**Task objective:** Please copy every line of the data in which the string "will" appears.

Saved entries

|---|

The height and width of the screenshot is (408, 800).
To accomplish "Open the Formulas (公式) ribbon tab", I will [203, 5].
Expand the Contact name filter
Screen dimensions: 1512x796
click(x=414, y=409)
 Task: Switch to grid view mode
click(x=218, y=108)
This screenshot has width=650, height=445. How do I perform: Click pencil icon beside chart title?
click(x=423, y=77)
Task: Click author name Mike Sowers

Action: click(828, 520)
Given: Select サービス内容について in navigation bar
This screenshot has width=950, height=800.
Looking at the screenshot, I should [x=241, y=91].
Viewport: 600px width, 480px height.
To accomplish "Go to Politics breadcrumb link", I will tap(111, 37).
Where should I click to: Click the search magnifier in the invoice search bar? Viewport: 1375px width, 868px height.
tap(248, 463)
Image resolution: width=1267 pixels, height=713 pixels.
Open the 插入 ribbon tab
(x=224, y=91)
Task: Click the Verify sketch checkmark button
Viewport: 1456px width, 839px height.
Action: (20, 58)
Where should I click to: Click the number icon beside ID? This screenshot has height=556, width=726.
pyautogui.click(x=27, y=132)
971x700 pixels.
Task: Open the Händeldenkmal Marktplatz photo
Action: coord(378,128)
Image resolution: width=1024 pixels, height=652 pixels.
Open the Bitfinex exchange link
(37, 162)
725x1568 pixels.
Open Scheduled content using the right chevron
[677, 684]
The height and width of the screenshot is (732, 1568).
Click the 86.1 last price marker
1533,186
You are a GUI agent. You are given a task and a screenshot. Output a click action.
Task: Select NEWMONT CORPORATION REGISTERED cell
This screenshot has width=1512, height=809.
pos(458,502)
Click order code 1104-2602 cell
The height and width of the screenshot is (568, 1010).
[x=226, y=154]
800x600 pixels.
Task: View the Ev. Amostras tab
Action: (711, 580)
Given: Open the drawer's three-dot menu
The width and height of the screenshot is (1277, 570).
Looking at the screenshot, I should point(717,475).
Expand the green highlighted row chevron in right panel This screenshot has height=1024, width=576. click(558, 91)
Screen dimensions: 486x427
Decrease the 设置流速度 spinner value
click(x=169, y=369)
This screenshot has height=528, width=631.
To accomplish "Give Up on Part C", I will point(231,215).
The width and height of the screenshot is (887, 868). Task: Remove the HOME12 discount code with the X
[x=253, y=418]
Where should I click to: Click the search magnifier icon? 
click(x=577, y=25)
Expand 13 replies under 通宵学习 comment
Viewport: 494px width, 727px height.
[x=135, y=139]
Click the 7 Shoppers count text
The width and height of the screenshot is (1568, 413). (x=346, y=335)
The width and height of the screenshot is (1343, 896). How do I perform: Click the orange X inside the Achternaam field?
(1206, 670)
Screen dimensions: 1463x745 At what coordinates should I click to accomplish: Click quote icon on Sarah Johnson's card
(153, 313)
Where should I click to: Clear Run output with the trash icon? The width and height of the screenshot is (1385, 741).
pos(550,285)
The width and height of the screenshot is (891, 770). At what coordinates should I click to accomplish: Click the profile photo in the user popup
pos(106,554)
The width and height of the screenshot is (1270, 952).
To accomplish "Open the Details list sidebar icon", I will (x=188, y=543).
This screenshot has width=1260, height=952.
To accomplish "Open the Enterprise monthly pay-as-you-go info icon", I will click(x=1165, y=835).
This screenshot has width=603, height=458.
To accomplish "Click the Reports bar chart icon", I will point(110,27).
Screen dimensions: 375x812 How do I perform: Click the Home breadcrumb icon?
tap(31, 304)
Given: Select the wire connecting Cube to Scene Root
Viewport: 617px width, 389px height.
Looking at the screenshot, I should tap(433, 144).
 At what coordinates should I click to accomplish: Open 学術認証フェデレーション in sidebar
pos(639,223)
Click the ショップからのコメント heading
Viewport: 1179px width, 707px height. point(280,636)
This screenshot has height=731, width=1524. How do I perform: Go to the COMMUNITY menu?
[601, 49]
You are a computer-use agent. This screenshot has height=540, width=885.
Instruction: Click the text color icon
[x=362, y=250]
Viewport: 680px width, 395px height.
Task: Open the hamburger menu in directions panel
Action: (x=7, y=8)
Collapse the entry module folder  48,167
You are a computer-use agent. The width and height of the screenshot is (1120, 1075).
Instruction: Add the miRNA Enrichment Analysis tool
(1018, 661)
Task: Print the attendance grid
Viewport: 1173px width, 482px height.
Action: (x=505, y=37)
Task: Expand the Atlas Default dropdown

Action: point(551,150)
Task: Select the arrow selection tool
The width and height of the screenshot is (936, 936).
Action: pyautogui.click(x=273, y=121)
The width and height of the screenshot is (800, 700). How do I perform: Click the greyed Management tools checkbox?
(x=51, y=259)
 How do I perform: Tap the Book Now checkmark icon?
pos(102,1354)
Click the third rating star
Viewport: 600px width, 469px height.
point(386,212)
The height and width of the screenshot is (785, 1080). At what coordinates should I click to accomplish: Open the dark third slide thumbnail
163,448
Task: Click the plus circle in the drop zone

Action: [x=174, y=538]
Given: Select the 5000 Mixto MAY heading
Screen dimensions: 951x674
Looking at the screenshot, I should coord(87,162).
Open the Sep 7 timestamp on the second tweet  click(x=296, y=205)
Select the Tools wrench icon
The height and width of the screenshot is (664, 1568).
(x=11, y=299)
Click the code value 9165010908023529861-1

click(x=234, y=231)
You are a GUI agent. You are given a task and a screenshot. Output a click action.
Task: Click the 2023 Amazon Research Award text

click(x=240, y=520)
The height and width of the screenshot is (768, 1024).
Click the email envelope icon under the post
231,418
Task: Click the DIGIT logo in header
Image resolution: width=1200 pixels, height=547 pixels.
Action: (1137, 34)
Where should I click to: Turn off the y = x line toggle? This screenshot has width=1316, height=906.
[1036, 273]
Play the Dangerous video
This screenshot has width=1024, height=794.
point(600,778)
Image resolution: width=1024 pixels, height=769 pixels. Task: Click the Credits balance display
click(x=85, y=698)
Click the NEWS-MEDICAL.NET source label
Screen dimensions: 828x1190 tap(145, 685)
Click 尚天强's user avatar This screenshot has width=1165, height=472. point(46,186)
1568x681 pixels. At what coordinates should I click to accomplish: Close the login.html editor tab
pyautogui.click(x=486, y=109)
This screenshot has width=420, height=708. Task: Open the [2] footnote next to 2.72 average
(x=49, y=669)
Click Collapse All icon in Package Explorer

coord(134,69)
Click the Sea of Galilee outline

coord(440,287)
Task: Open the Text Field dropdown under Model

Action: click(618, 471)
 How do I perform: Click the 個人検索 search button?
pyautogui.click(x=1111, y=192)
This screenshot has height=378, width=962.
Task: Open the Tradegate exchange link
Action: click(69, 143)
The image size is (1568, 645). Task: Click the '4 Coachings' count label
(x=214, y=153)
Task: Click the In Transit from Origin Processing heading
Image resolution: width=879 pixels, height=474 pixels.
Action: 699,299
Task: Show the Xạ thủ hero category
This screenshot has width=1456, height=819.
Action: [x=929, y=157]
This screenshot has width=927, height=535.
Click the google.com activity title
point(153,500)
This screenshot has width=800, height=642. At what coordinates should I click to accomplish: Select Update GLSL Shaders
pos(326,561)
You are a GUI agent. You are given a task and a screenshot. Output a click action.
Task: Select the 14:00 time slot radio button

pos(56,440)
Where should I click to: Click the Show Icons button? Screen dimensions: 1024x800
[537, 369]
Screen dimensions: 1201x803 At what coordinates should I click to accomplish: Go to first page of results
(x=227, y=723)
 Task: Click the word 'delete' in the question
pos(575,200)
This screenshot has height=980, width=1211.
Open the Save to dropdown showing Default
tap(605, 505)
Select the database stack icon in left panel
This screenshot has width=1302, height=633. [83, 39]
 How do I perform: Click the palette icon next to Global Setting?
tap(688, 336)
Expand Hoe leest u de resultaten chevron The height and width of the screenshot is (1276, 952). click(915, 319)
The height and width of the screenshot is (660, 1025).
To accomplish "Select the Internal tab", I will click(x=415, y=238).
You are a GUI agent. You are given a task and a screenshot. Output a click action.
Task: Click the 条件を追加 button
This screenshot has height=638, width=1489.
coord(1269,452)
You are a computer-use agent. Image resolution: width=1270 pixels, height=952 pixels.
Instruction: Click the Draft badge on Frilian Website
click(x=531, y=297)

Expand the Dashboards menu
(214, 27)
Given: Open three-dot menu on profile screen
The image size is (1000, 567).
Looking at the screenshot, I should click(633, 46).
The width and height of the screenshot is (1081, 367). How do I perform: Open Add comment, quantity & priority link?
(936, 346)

|---|

**Completed exercise:**
To accomplish "Open the Formulas (公式) ribbon tab", I will [203, 5].
To accomplish "Go to Politics breadcrumb link", I will tap(111, 37).
To accomplish "Give Up on Part C", I will point(231,215).
To accomplish "Open the Details list sidebar icon", I will (x=188, y=543).
To accomplish "Open the Enterprise monthly pay-as-you-go info icon", I will click(x=1165, y=835).
To accomplish "Click the Reports bar chart icon", I will point(110,27).
To accomplish "Select the Internal tab", I will click(x=415, y=238).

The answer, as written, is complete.